Pour indiquer les % par tranches 1 et 2 demandées à l’inscription en ligne, voir sur le site de l’Arrco : http://www.agirc-arrco.fr/particuliers/cotiser-pour-la-retraite/calcul-des-points-de-retraite/ (la tranche 1 correspond à un maximum de 3170€ de salaire net mensuel)

Pour déterminer la caisse à laquelle vous allez cotiser (en tant que salarié), l’Arrco indique dans sa brochure les caisses concernées par votre code APE/NAF : http://www.agirc-arrco.fr/

c) Caisse de retraite supplémentaire: facultative, selon ce que préconise la convention collective liée au code APE de l’association.

 d) Caisse de prévoyance : elle vient compléter la sécu et la mutuelle, surtout en cas de décès pour la famille, et d’invalidité – facultative, selon ce que préconise la convention collective liée au code APE de l’association.

En général, la caisse de retraite complémentaire s’occupe également de la prévoyance, mais on peut décider de la prendre ailleurs si elle présente de meilleurs avantages, chez un assureur par exemple.

e) Cotisation pour la Formation professionnelle – facultative, selon ce que préconise la convention collective liée au code APE de l’association.
Ne pas confondre avec la taxe d’apprentissage, qui ne concerne que les organismes assujettis à l’impôt sur les sociétés, ou qui déclarent en BIC.

https://www.univ-paris1.fr
http://www11.minefe.gouv.fr/boi/boi2006/4fepub/textes/4h506/4h506.pdf

f) Service de santé du travail

Obligatoire – lire à ce propos l’article édifiant : http://rue89.nouvelobs.com/2007/11/07/medecine-du-travail-lautre-caisse-noire-du-medef ).
Adresse des services de santé au travail: l’annuaire qui suit vous donne les principaux centres de votre région : http://www.cisme.org/CISME/annuaire.aspx
Infos générales (FAQ) http://www.cisme.org/faq.aspx#6

IV  COMPARATIF DES RETRAITES COMPLÉMENTAIRES

Rappel, l’autoentrepreneur en BIC ne cotise à la retraite de base que sur 29% de son CA brut (abattement de 71%), et le libéral sur 66% du CA brut (abattement de 34%).

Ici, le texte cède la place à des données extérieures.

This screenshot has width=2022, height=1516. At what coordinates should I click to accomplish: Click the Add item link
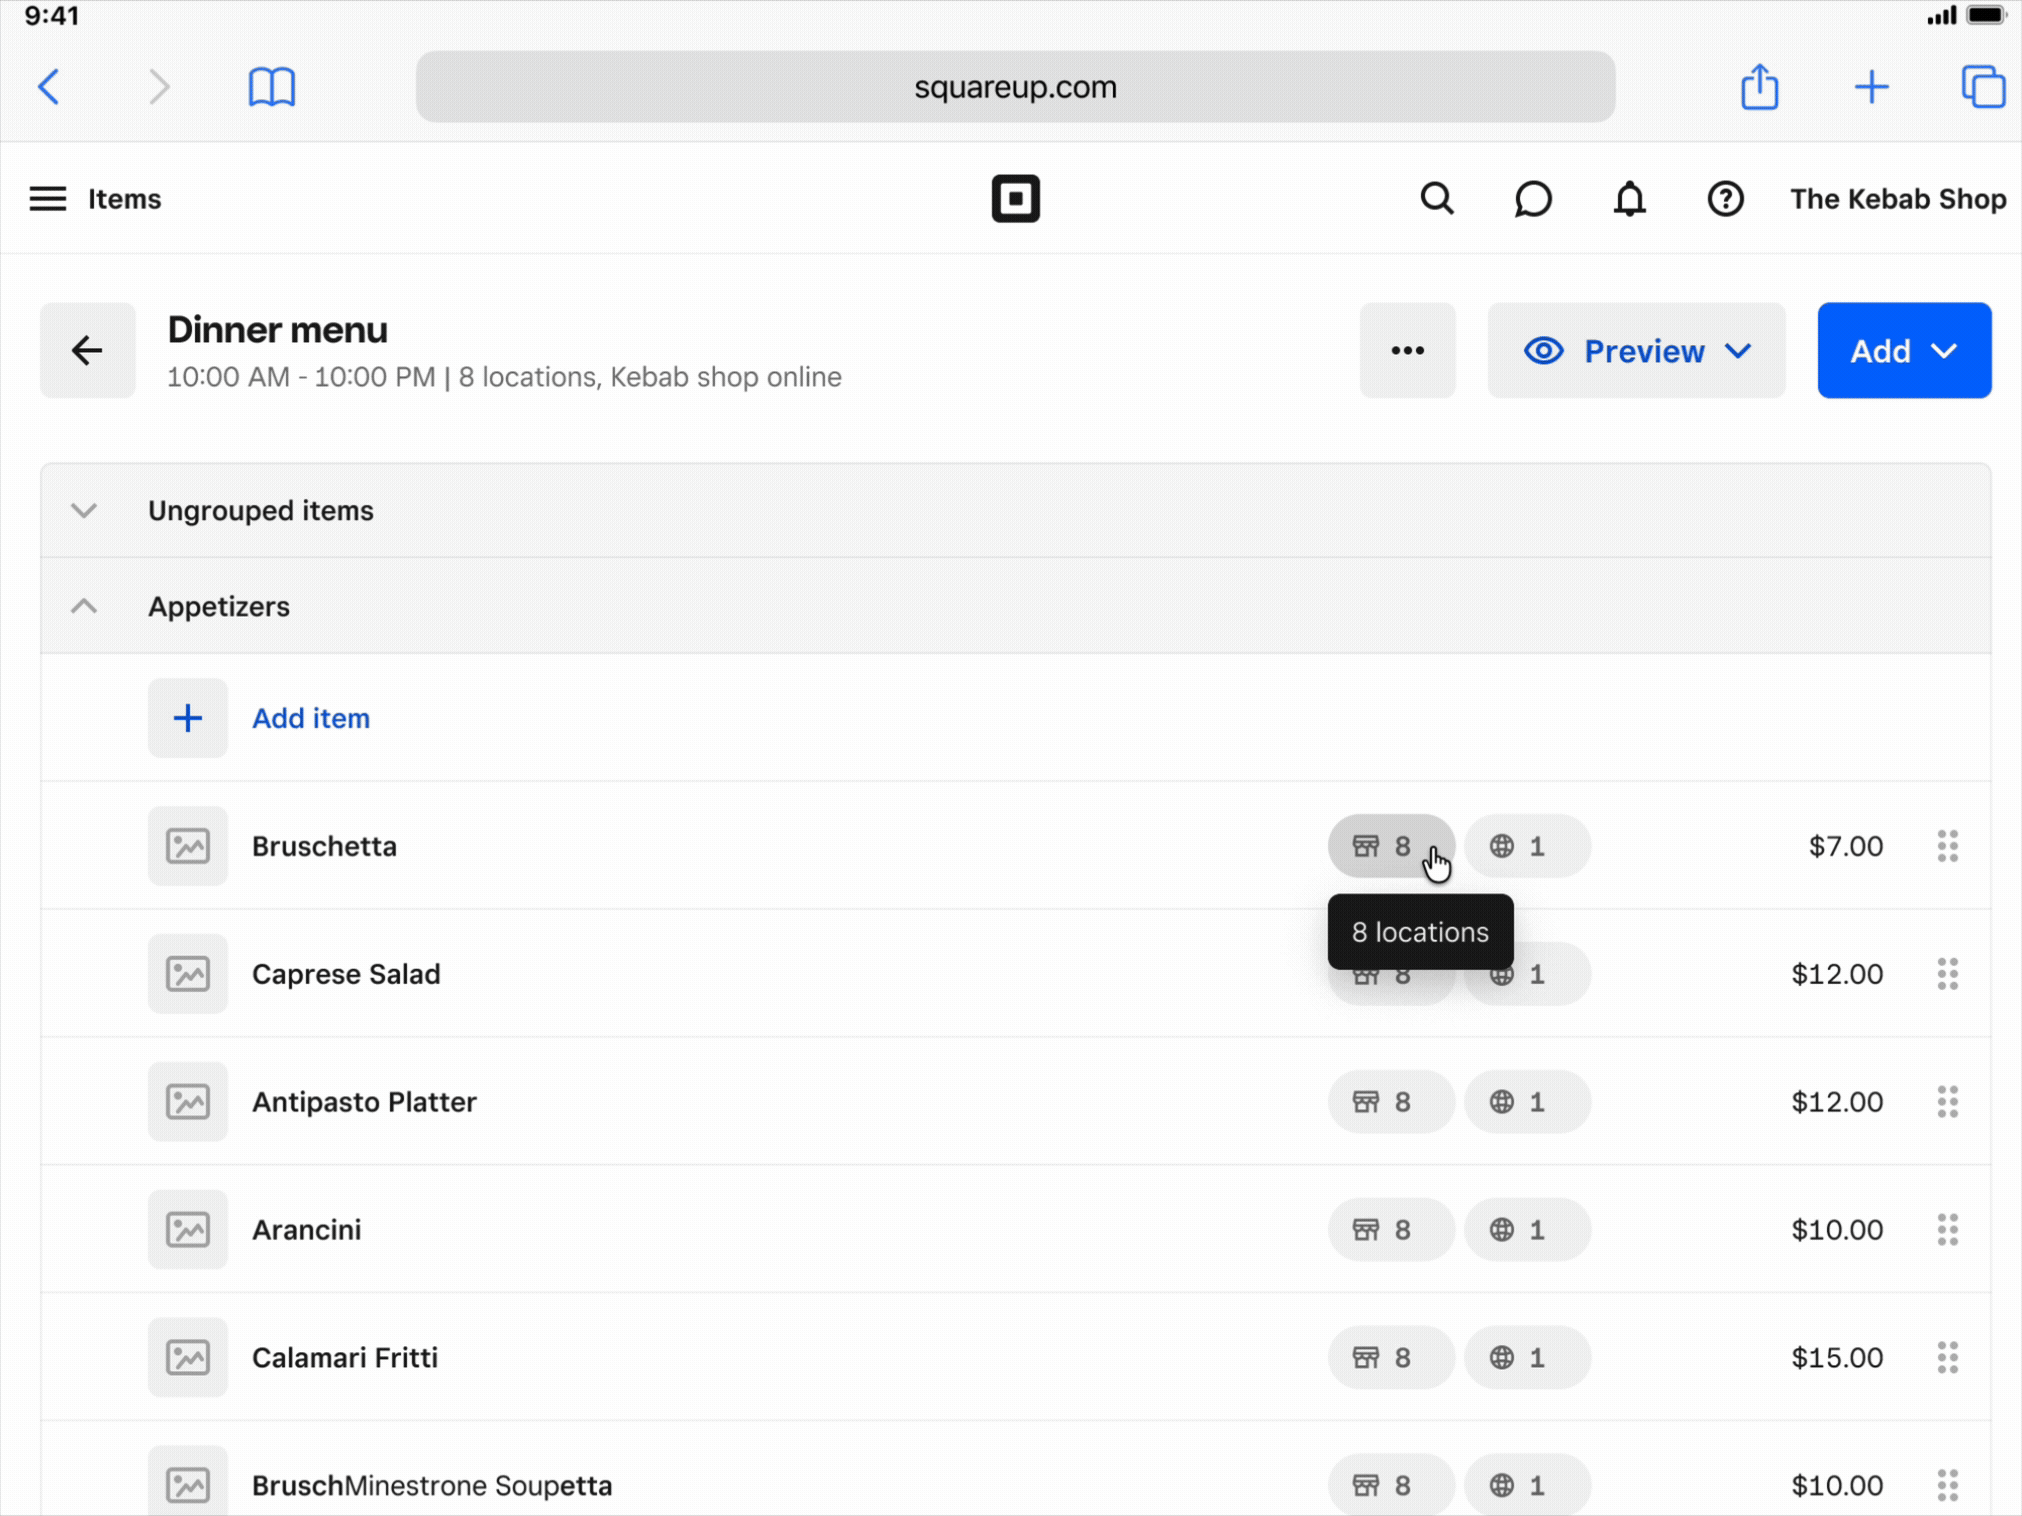tap(310, 718)
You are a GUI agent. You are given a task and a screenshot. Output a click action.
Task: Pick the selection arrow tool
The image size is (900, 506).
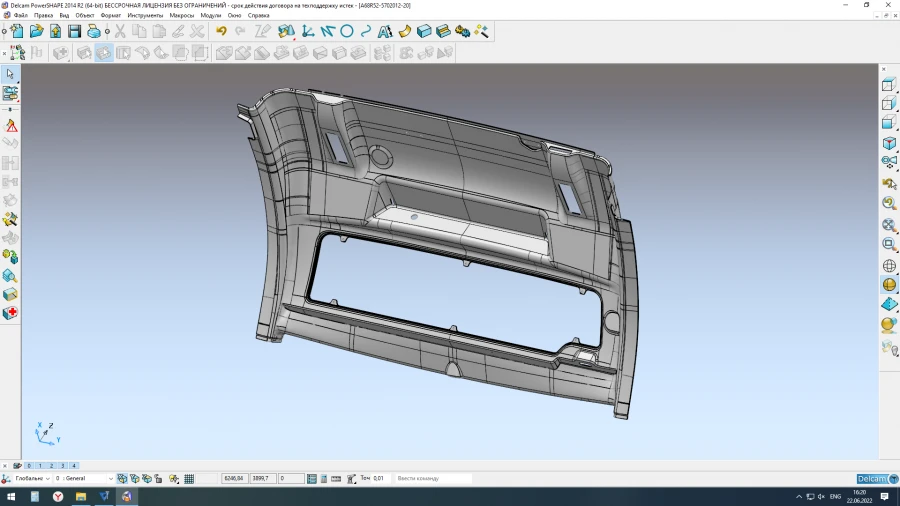pyautogui.click(x=10, y=74)
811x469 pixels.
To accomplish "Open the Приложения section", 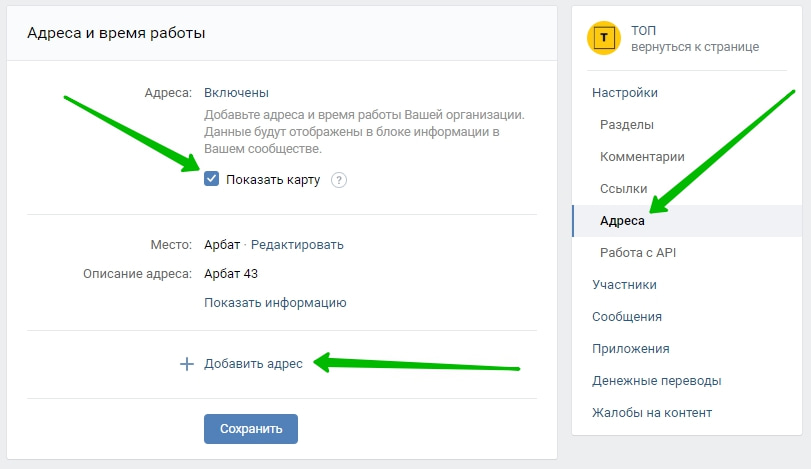I will point(631,349).
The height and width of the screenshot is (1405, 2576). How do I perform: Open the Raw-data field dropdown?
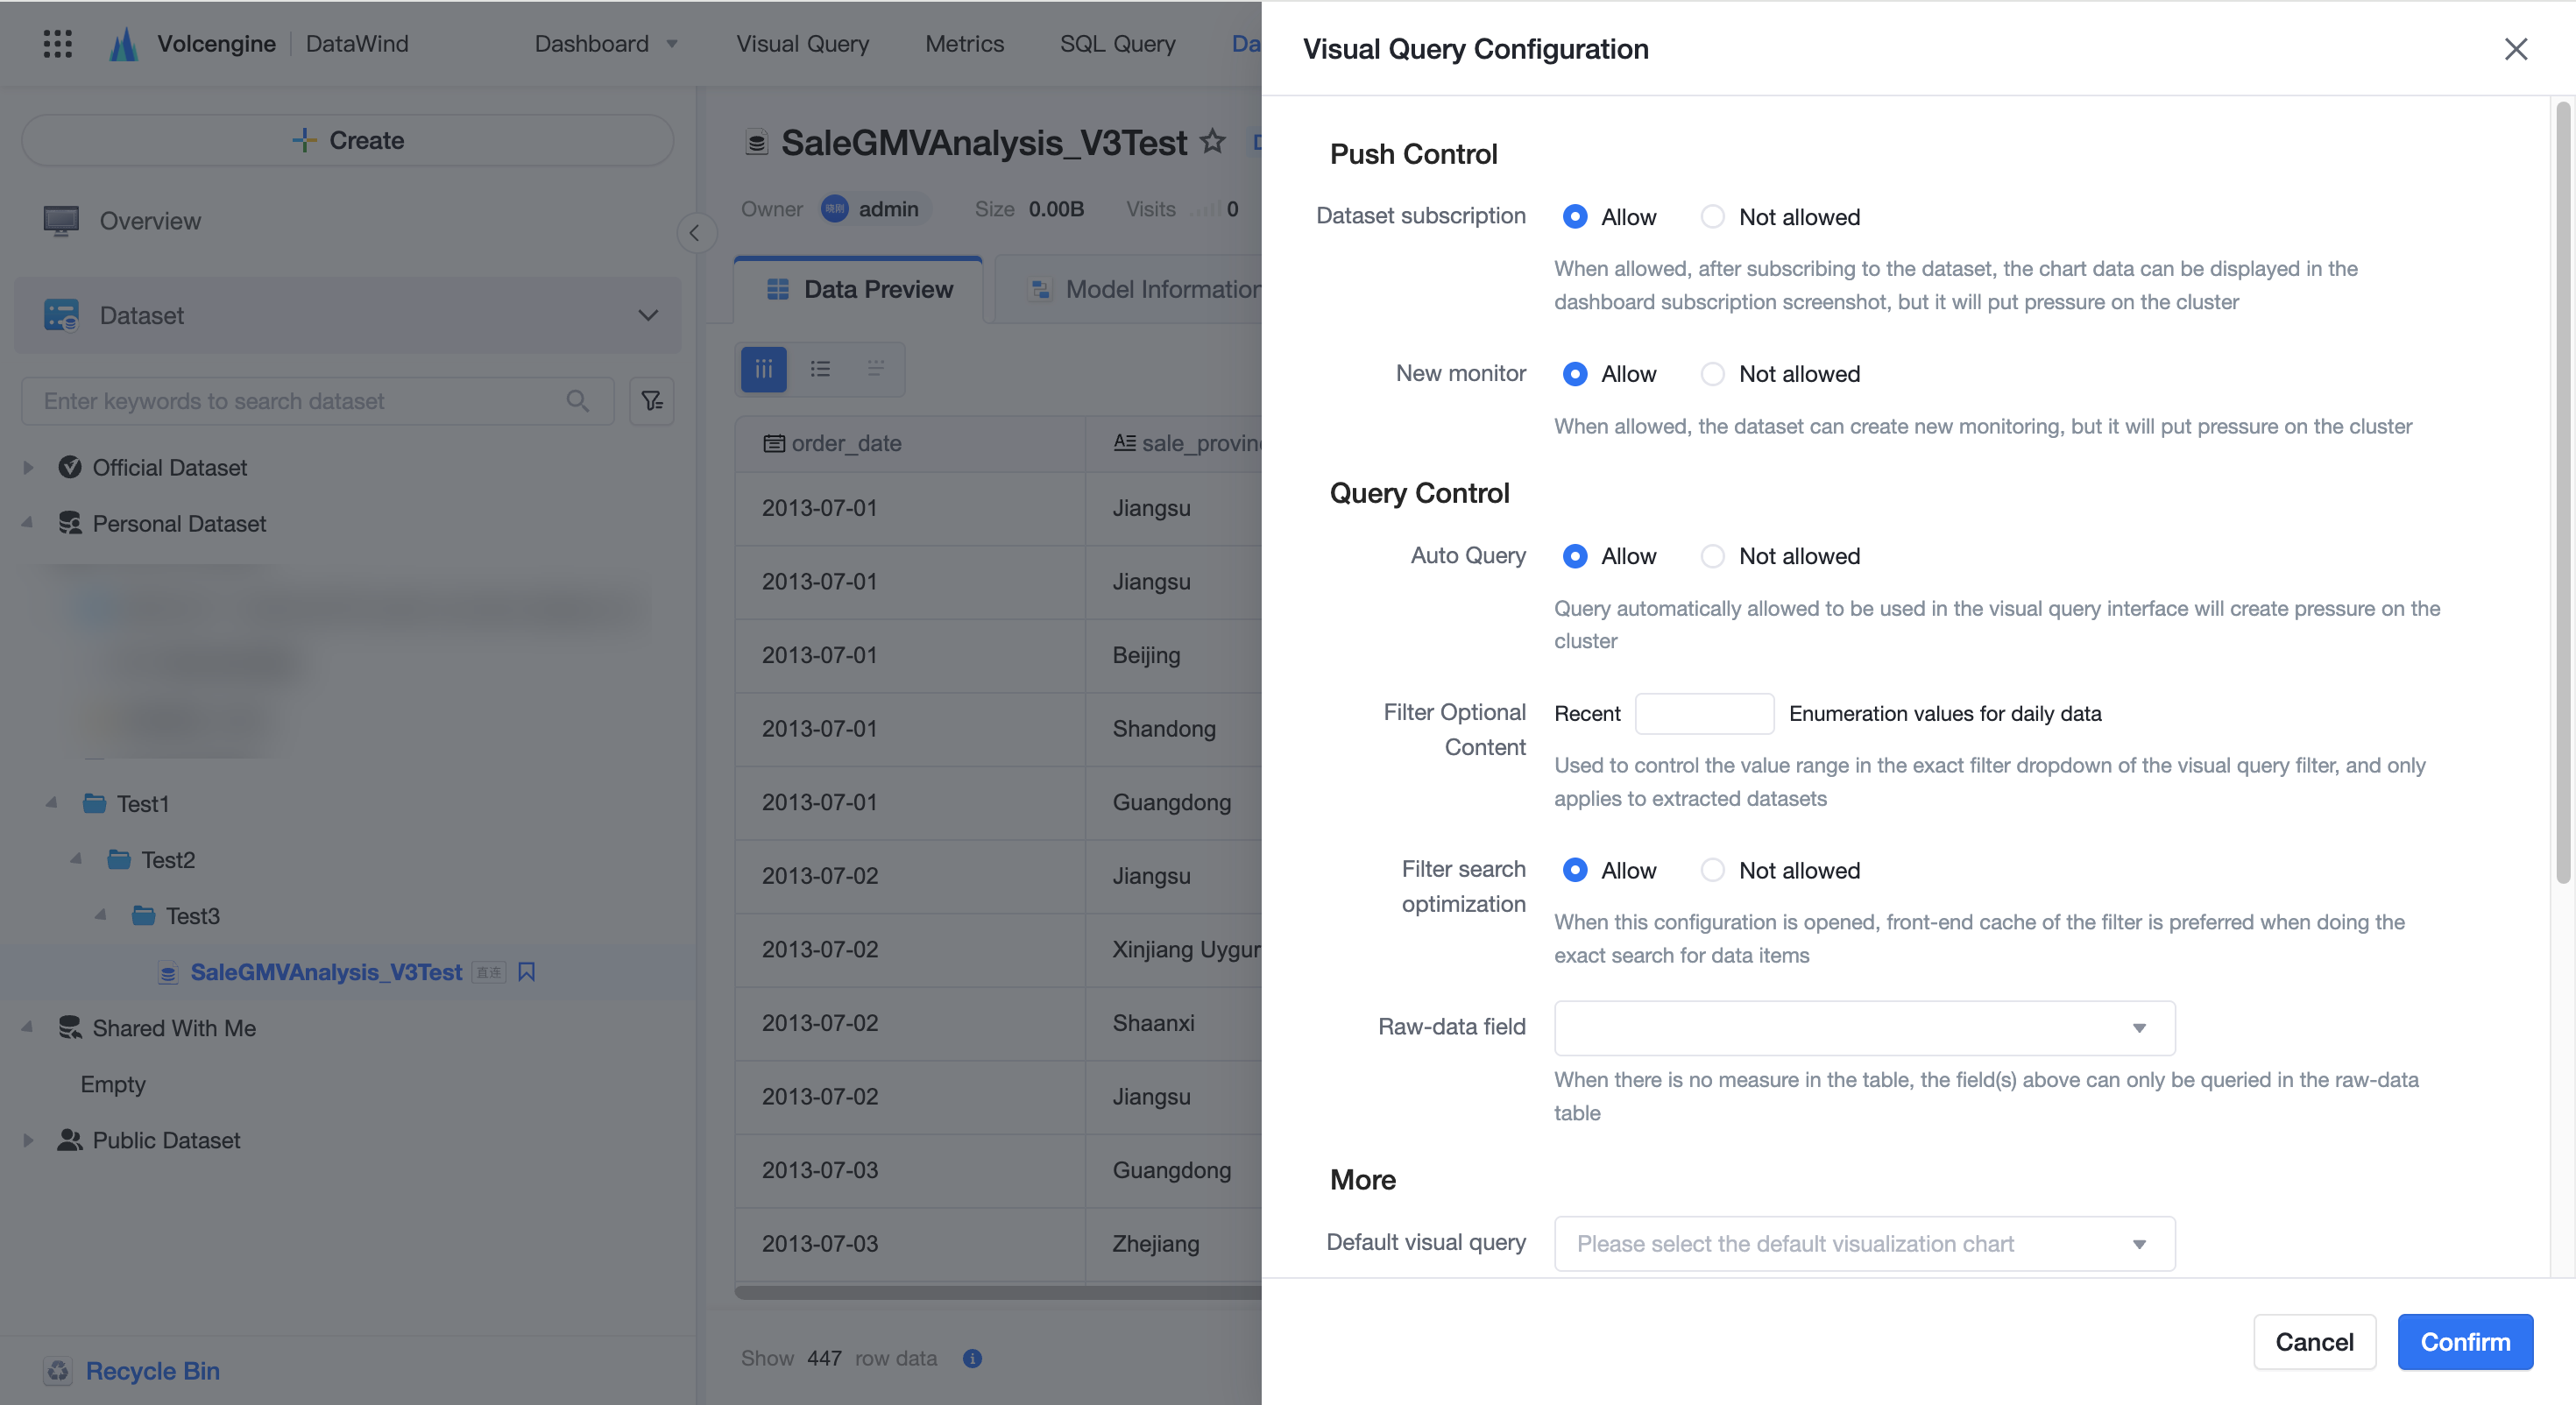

Le salarié cotise sur une base d’environ 81% (c.a.d. le brut de son salaire, équivalent à abattement de 19% du CA), selon des valeurs calculées sur la base d’un CEA (Chèque Emploi Associatif) de 2006.

J’ai réalisé dans le tableau ci-dessous un calcul comparatif des retraites complémentaires entre l’auteur édité à compte d’éditeur, l’auteur indépendant autoentrepreneur et l’auteur qui reçoit le produit de ses ventes dans un cadre associatif et se paie en CEA (Chèque Emploi Associatif). Pour le mode associatif j’ai utilisé le net du salarié (équivalent à un abattement de 36,2% du CA), qui est la base utilisée pour définir la tranche permettant de calculer le nombre de points de la retraite de base.

Les méthodes de calcul employées sont celles données sur les sites de la RAAP http://www.ircec.fr/read/cms/documents/Guides/guideircec.pdf et http://www.ircec.fr/fr/actualites-14/detail-reforme-du-raap-le-projet-vote-49 , ainsi que par la brochure Auto Entrepreneur de la CIPAV http://www.cipav-retraite.fr/medias/cms/file/AE%20TOUTSURVOTRERETRAITE.pdf et sur le site de l’ARRCO http://www.agirc-arrco.fr/particuliers/cotiser-pour-la-retraite/calcul-des-points-de-retraite/ et http://www.agirc-arrco.fr/fileadmin/agircarrco/documents/notices/cotisations_points.pdf

Retraite complémentaire calculée sur la base d’un brut de 8649€ annuel (~721€ brut mensuel), calé sur le revenu brut minimum pour l’affiliation au RAAP (900xSMIC horaire ; à 9,61€ en 2015) basé sur le seuil d’affiliation au RAAP. Retraite complémentaire sur la base comparative d’un CA brut d’employeur nécessaire pour verser un SMIC

RAAP – via l’AGESSA

Auteurs édités à compte d’auteur

Calculs clairement explicités sur le site du RAAP

Calcul pour un revenu brut mensuel de 721€

Montant des cotisations :
En faisant une estimation sur la base de 8% de cotisation prévue à la place des forfaits actuels, 8649×8% =692€

692€=tranche A=12 points

Valeur en 2015:
12×8,18= 98€

Calcul pour un revenu brut mensuel de 1458€ (SMIC)

Valeur du SMIC net mensuel : 1458€. Annuel : 17490€

CA brut correspondant pour un auteur : 17490/(1-0,362*)=27414€

Montant des cotisations :
En faisant une estimation sur la base de 8% de cotisation prévue à la place des forfaits actuels, 27414*8%=2194€

2194€=tranche C=36 points

Valeur en 2015:
36×8,18€= 294€

CIPAV

Auteurs indépendants, autoédités

Calcul opaque en dessous de 2883€ de CA brut

Calcul pour un revenu brut mensuel de 721€

Abattement :
8649x(1-0,34)=5708€ = A
Points de retraite :
2883€<A<11412€ = 2eme tranche
soit : 9 points
Valeur en 2015:
9×2,63€ =23,67€

Calcul pour un revenu brut mensuel de 1458€ (SMIC)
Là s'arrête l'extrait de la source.